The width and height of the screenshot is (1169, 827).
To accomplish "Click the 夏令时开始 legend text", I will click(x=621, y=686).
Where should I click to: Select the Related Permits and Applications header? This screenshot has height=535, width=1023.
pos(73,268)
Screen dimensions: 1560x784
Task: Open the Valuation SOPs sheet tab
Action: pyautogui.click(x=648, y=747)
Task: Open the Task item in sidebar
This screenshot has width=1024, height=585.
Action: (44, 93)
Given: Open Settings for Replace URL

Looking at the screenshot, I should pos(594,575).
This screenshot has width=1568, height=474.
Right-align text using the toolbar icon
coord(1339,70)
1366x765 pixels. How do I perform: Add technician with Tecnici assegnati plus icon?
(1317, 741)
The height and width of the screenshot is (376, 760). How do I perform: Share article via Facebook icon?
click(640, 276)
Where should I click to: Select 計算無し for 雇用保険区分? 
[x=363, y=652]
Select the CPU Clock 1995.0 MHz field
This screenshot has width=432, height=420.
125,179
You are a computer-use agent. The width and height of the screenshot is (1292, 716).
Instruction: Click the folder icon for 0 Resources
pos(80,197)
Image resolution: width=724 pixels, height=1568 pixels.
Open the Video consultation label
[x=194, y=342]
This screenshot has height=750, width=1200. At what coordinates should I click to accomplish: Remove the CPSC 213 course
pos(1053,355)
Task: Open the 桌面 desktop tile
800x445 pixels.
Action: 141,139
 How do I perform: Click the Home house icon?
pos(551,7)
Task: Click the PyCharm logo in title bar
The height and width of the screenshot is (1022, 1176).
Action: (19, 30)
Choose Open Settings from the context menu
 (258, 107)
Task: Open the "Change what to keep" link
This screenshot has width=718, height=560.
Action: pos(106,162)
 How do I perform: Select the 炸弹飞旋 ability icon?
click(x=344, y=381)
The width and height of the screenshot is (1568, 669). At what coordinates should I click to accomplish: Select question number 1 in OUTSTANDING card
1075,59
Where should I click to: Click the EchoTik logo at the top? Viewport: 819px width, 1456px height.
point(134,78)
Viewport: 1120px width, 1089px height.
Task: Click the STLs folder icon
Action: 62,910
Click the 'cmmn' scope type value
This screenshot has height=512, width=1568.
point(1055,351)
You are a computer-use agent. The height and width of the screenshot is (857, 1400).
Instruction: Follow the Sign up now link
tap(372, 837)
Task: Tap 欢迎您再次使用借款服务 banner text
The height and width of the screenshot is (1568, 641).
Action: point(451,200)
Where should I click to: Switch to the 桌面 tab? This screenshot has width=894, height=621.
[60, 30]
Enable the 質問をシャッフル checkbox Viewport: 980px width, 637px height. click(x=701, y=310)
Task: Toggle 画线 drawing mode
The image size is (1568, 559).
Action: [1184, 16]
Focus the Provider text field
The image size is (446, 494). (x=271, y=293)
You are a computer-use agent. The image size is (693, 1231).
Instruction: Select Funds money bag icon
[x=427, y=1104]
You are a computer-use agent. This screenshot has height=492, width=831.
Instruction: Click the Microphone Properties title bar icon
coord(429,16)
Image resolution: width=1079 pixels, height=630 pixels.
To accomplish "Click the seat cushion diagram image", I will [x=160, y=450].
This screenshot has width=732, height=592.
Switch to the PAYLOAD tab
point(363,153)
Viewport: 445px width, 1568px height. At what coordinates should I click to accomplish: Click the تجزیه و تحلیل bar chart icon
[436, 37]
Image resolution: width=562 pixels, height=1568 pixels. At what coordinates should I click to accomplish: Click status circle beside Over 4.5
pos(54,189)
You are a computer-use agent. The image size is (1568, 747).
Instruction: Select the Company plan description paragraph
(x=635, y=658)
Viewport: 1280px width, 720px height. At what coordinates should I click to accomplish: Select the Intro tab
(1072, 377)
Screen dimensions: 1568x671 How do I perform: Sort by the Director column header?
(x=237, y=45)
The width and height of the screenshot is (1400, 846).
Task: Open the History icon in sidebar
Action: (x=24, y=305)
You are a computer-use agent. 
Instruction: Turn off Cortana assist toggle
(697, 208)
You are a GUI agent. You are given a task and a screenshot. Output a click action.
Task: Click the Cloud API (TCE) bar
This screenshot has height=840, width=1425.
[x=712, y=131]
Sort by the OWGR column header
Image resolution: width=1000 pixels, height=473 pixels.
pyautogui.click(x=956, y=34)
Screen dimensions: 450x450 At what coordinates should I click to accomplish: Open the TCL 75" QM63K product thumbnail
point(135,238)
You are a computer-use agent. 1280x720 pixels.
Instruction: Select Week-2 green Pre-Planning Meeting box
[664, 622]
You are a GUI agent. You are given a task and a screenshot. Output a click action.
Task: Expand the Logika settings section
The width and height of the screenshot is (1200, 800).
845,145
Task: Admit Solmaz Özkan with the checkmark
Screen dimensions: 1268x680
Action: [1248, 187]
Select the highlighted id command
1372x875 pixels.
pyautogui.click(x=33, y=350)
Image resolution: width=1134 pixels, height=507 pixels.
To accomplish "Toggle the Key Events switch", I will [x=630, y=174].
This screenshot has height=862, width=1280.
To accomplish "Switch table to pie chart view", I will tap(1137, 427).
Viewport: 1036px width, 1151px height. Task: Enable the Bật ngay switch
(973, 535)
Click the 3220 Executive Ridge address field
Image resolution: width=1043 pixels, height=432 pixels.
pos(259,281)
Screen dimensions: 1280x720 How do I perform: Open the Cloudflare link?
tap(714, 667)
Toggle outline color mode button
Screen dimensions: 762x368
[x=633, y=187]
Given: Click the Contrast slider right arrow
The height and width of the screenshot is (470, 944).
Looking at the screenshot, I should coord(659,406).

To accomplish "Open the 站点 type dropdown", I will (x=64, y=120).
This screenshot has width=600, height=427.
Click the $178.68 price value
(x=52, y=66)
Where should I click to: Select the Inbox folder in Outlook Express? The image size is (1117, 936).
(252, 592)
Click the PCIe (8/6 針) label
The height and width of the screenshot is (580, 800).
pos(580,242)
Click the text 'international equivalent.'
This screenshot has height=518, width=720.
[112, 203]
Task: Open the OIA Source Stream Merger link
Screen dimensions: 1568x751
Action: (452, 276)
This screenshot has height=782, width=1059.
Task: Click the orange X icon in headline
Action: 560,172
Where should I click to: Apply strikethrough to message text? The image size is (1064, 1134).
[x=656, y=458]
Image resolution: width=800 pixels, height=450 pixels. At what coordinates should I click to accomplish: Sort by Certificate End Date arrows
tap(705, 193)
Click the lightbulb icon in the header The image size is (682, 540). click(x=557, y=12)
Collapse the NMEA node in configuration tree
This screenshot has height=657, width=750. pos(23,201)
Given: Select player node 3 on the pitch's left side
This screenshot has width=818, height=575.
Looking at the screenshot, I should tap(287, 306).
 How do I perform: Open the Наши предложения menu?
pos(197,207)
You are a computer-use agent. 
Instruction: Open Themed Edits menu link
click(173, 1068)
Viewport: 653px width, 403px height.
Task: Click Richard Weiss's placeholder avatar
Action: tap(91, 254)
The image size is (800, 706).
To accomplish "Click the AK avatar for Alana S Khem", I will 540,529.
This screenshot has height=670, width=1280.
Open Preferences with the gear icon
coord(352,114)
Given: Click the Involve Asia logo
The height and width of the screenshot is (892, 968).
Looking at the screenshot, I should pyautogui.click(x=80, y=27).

━━━━━━━━━━━━━━━━━━━━

Action item
Which lines in the records above contain the word "computer"? Copy each one.

Task solution
You are a computer-use agent. The width and height of the screenshot is (1292, 716).
You are a computer-use agent. The height and width of the screenshot is (857, 1400).
You are a computer-use agent. The image size is (693, 1231).
You are a computer-use agent. This screenshot has height=492, width=831.
You are a computer-use agent. The image size is (1568, 747).
You are a computer-use agent. 
You are a computer-use agent. 1280x720 pixels.
You are a computer-use agent. 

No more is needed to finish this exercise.